(Lines contained in a dataset)
■ ■ ■ ■ ■ ■ ■
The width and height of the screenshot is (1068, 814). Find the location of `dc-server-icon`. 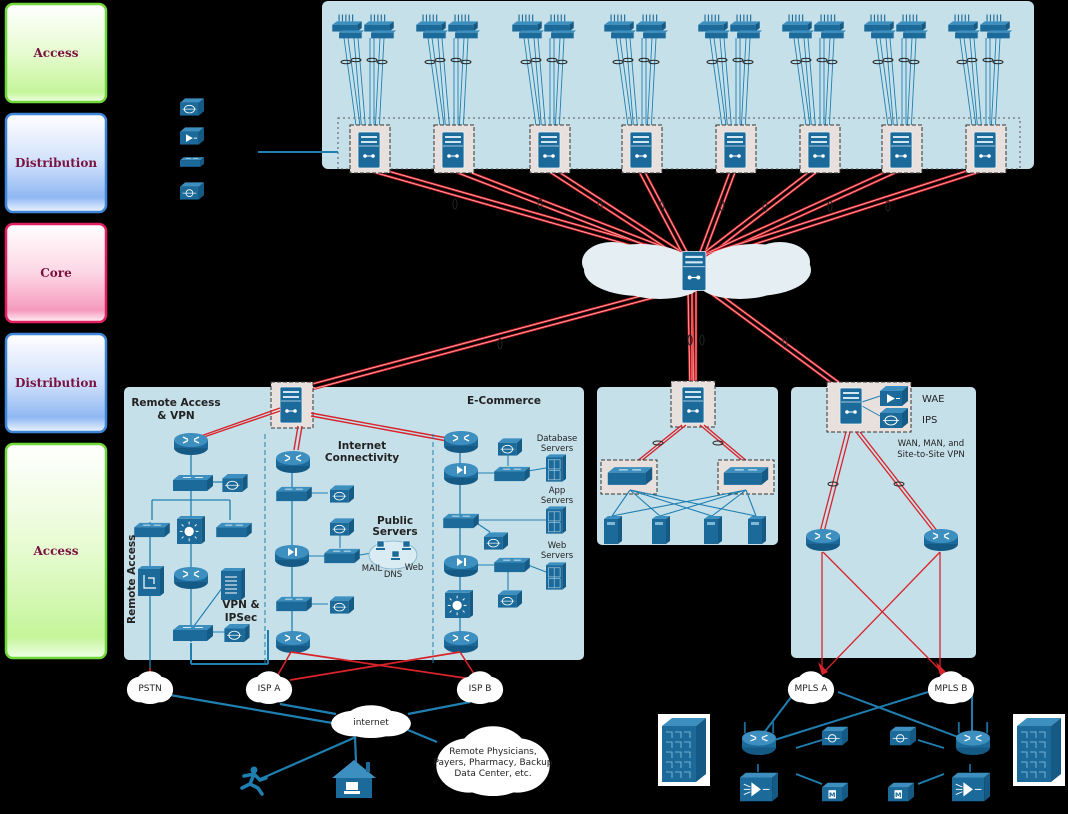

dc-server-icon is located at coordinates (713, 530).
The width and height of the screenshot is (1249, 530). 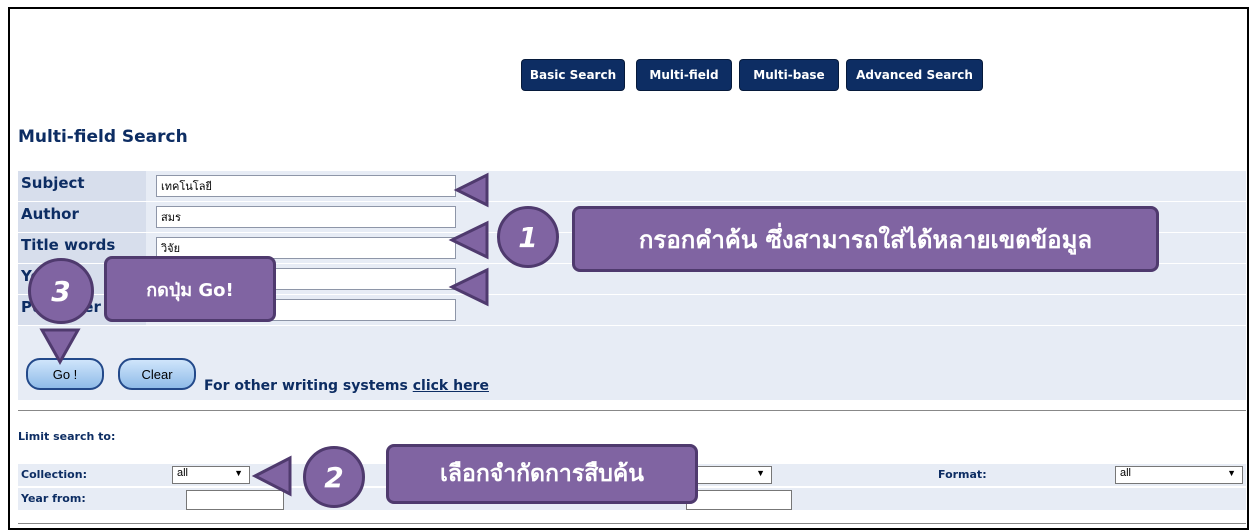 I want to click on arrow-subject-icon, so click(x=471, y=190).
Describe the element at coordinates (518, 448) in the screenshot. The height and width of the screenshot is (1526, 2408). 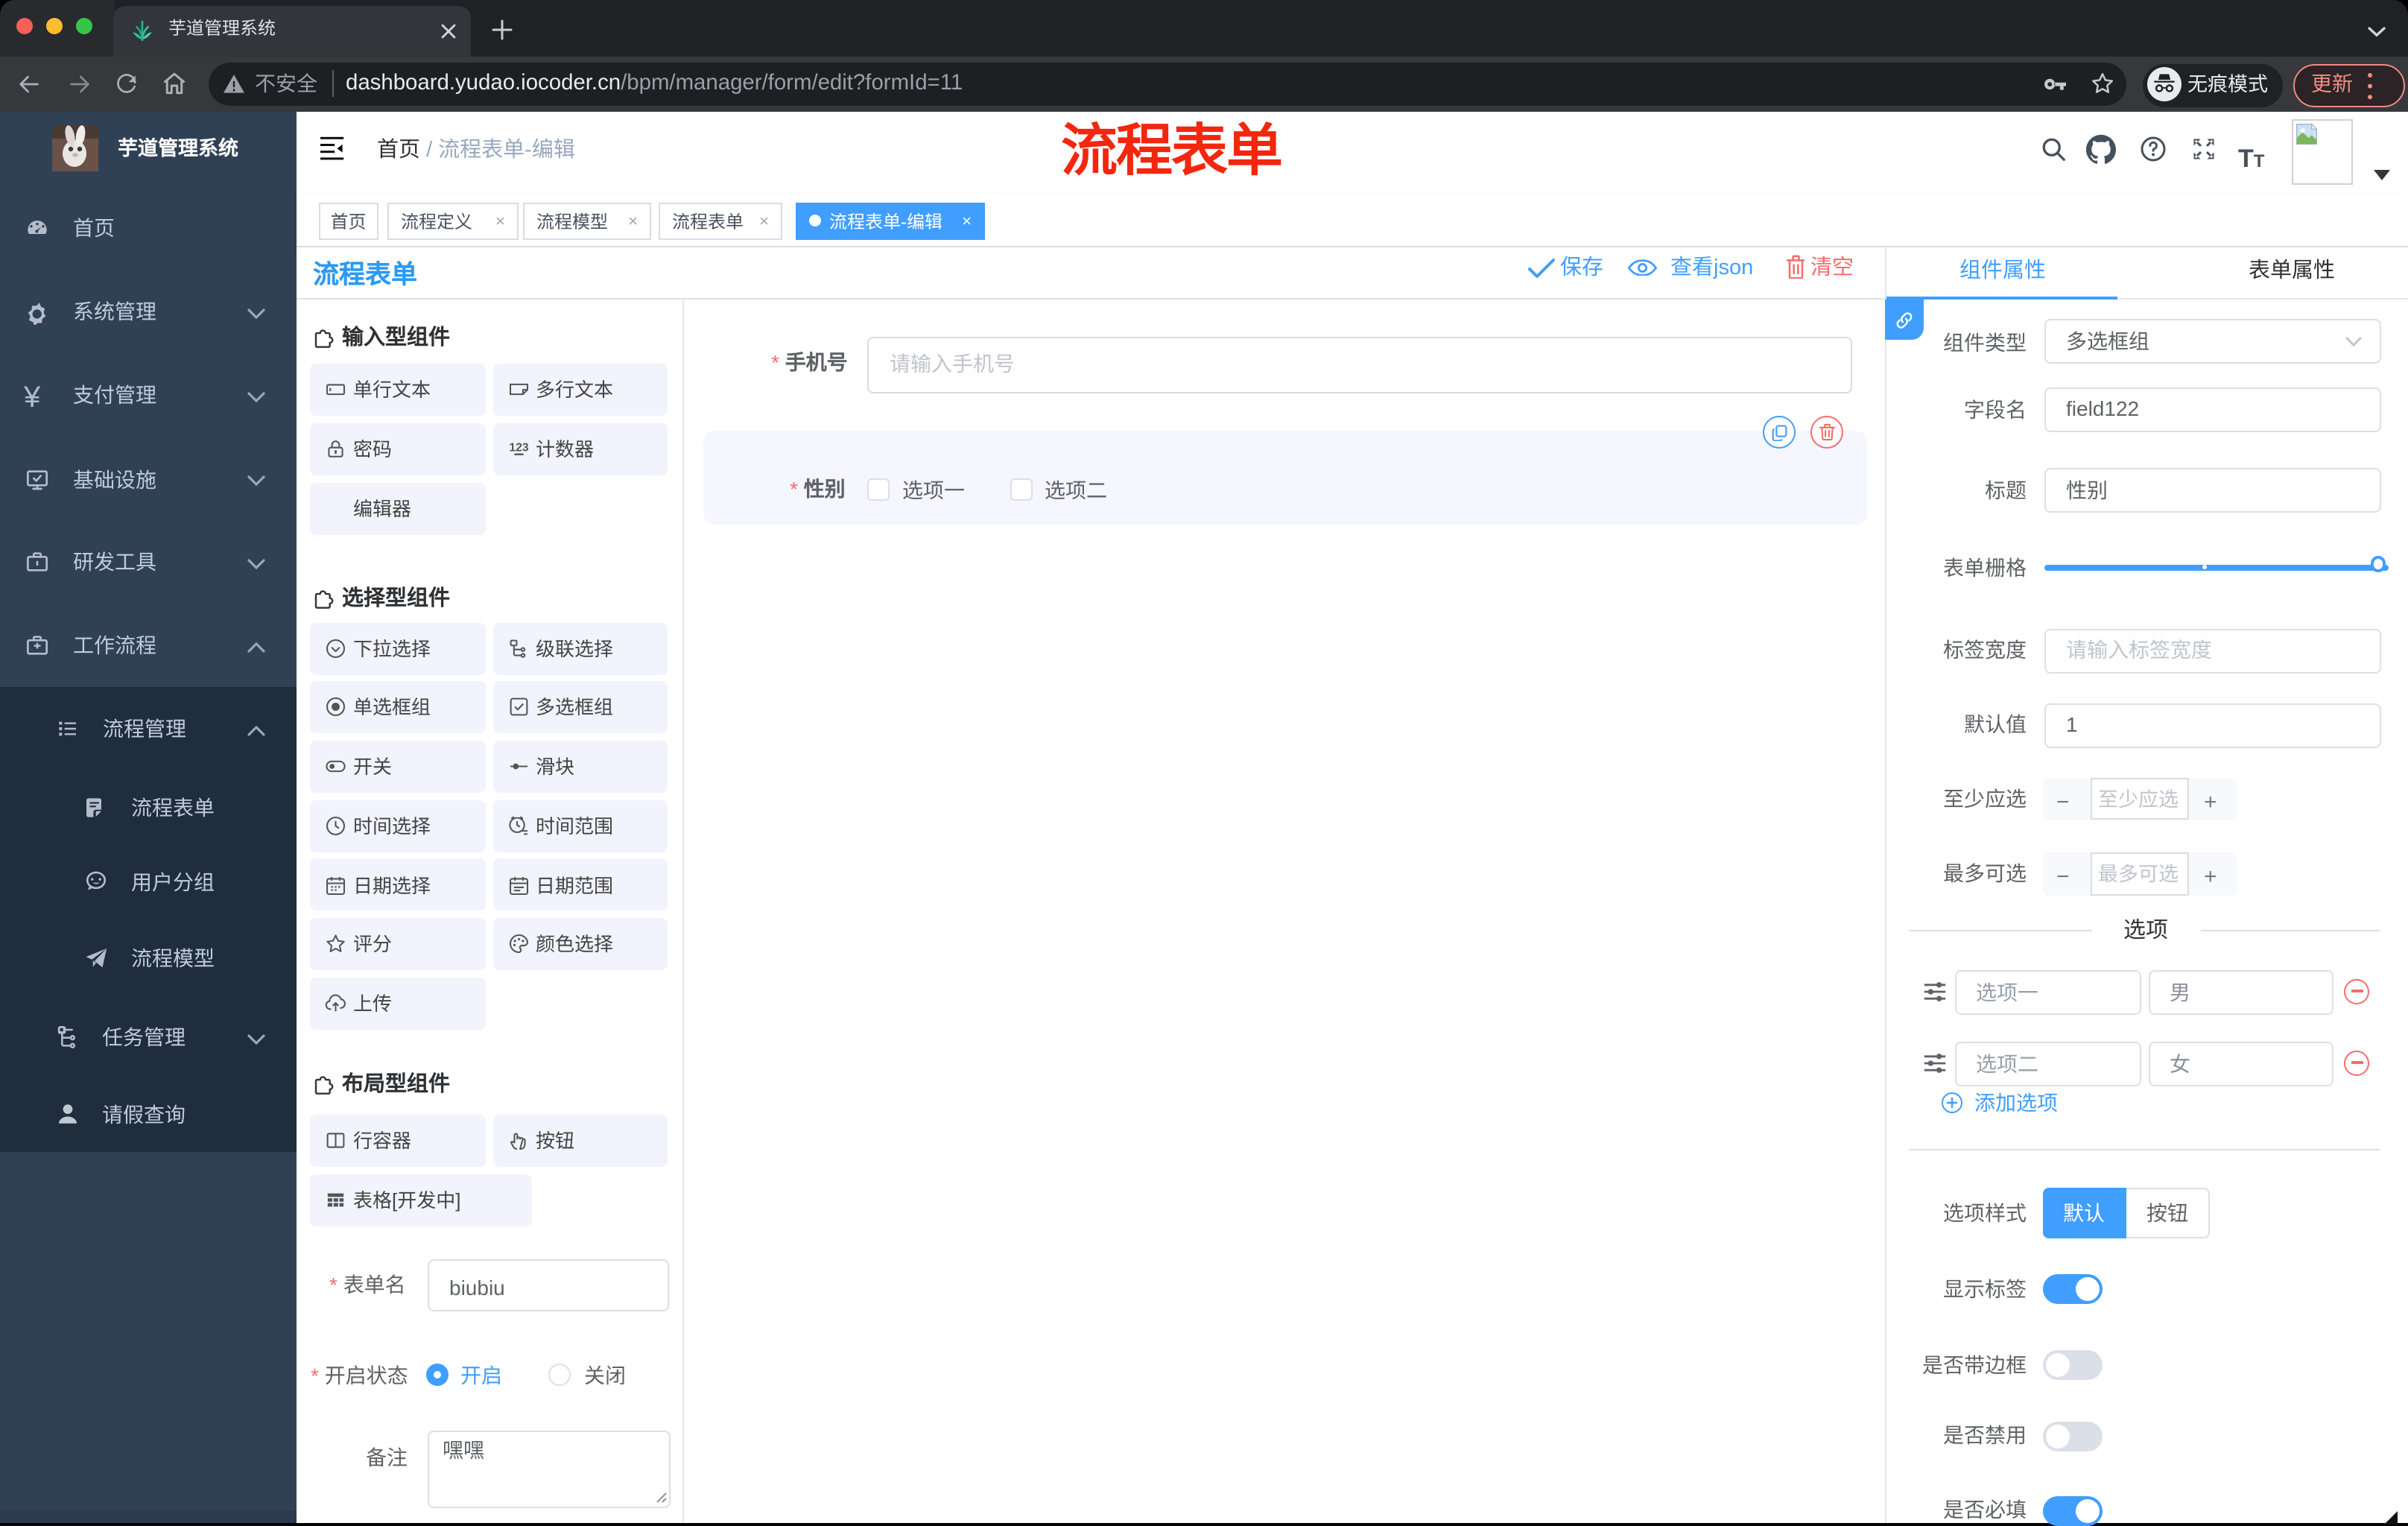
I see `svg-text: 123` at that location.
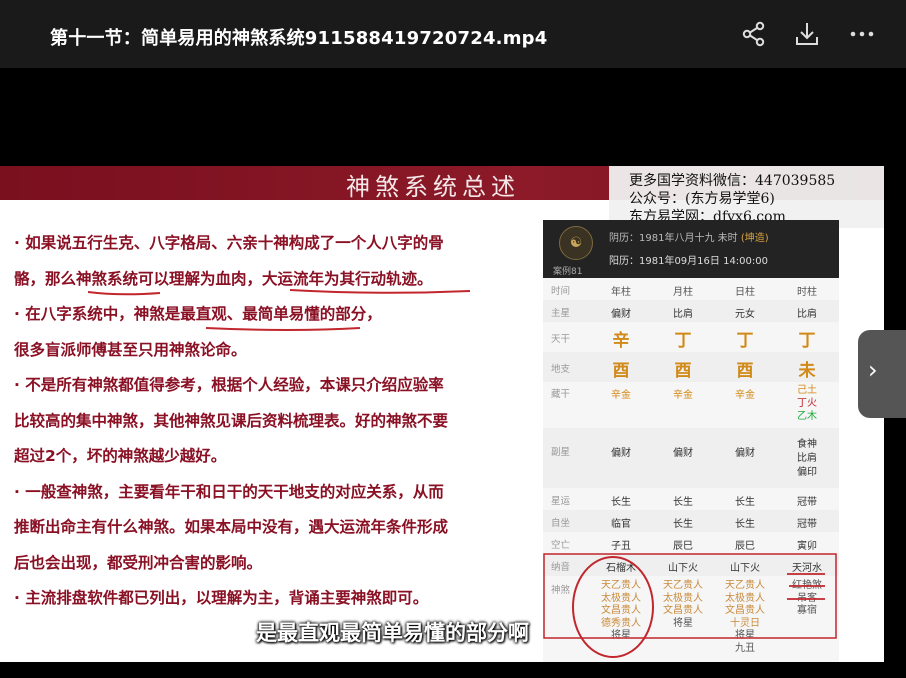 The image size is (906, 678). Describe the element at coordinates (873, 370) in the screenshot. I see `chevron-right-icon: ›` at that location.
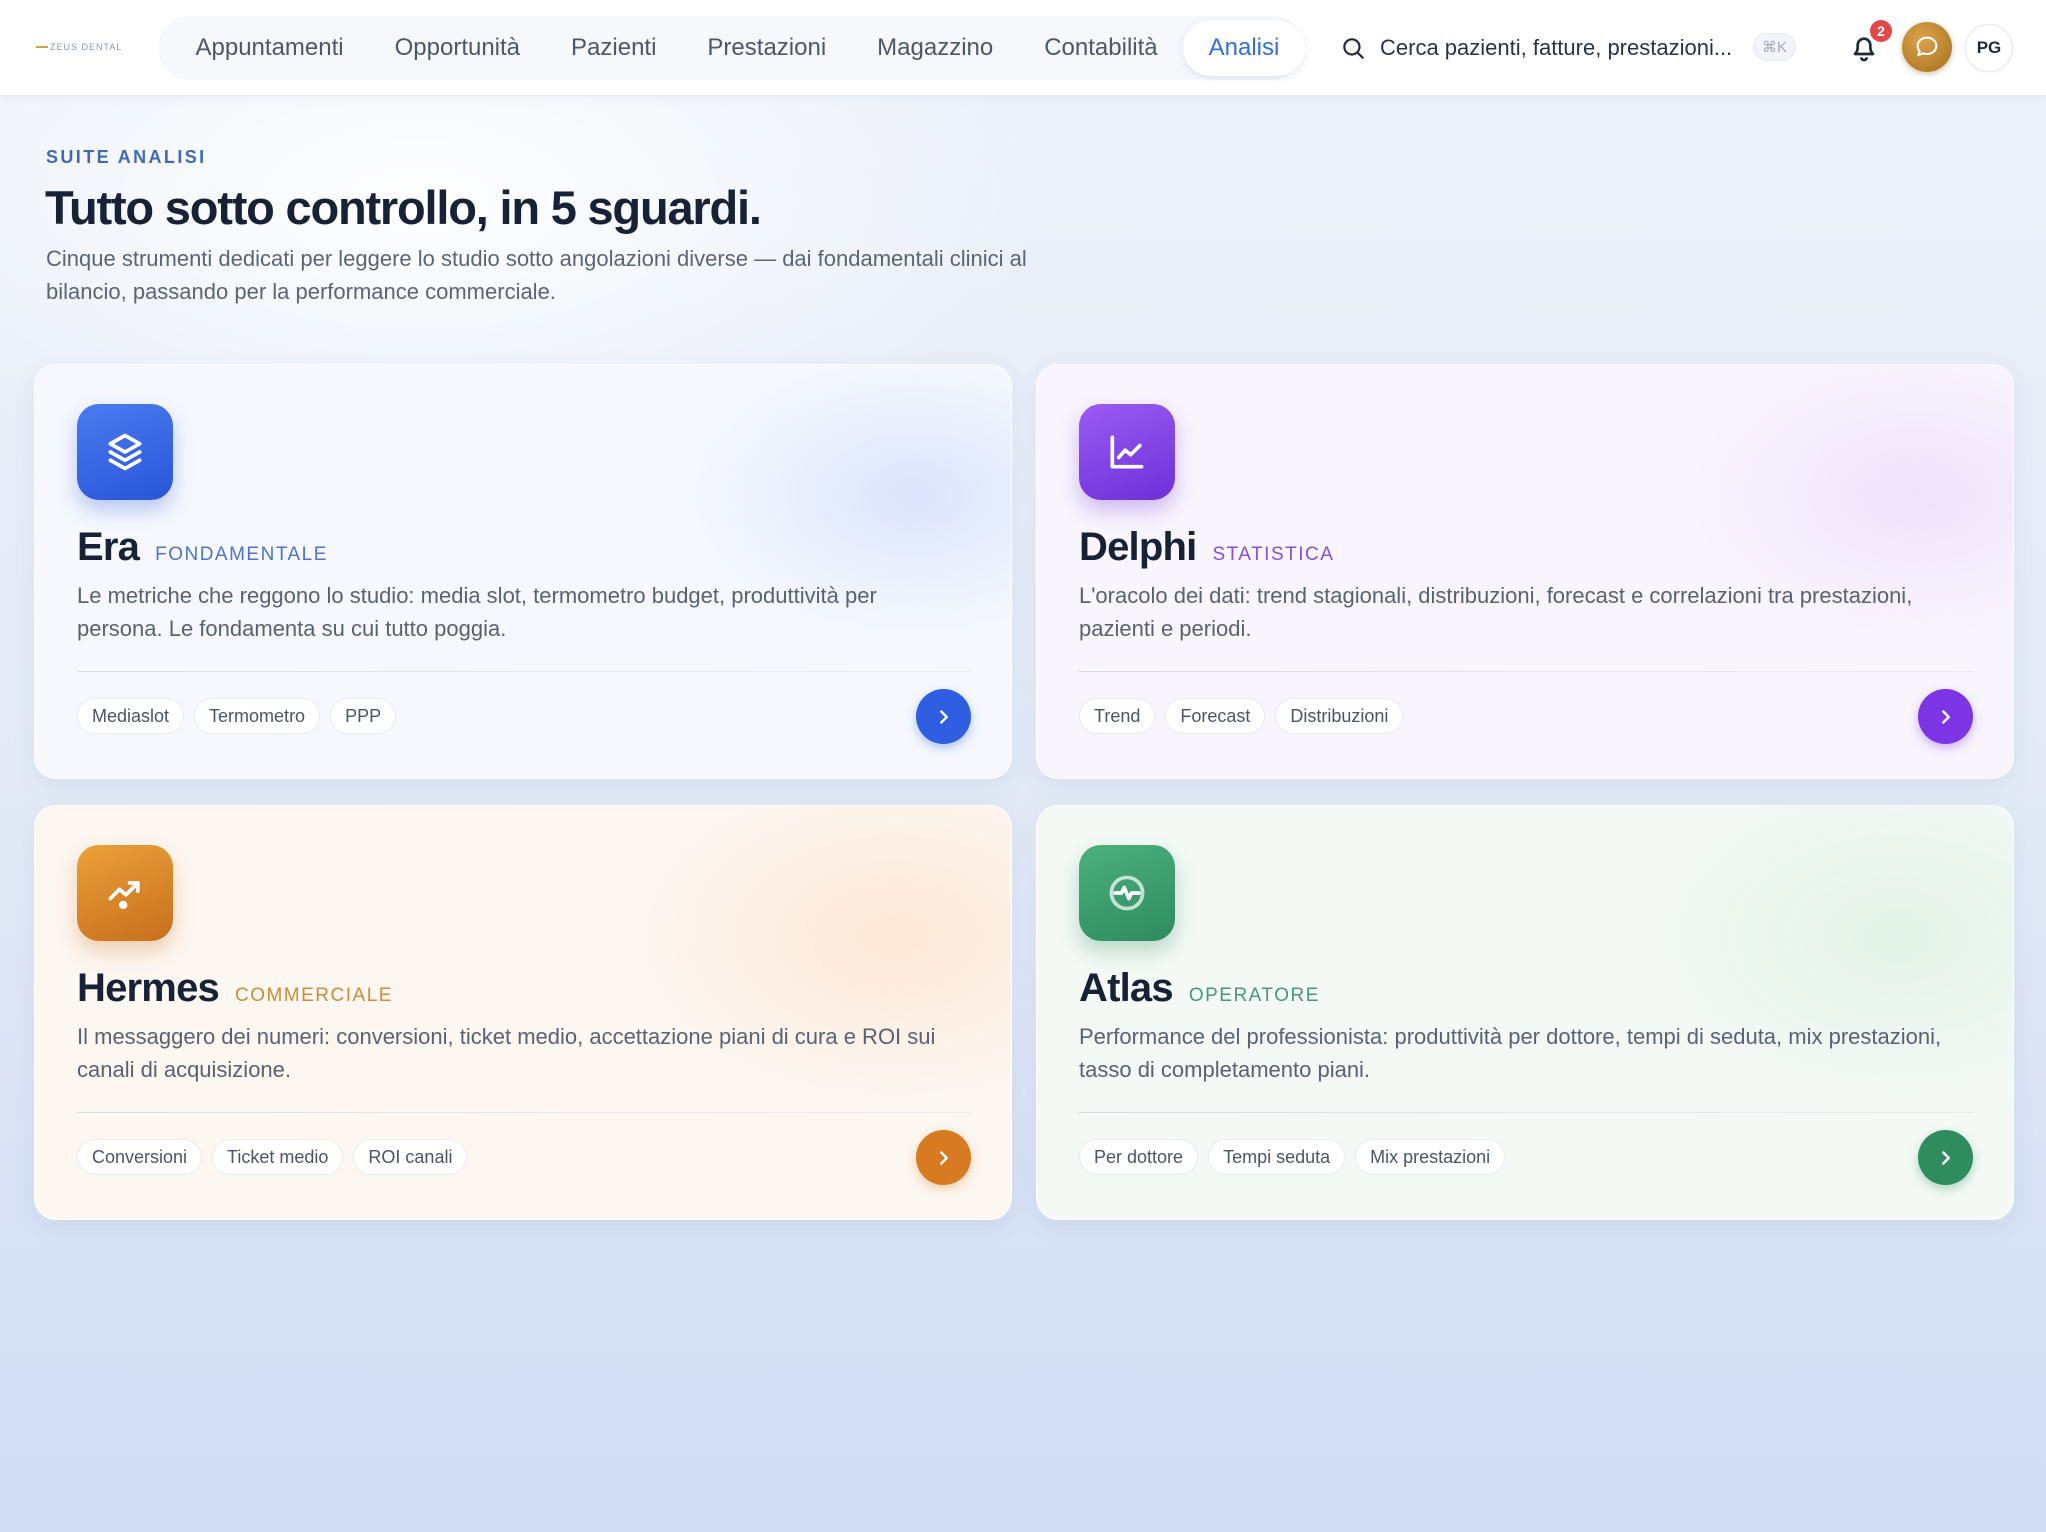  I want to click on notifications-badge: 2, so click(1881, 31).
■ ■ ■ ■ ■ ■ ■
▶ **What is needed**: Give the lines from the one that has "Describe the element at coordinates (518, 448)" through the one that has "The image size" as a Markdown table with the columns Row and Line. Skip blank lines and leave the pictures out.

▶ **Exercise answer**:
| Row | Line |
|---|---|
| 1 | Describe the element at coordinates (518, 448) in the screenshot. The height and width of the screenshot is (1526, 2408).  |
| 2 | I see `svg-text: 123` at that location. |
| 3 |  The image size is (906, 678). Describe the element at coordinates (873, 370) in the screenshot. I see `chevron-right-icon: ›` at that location. |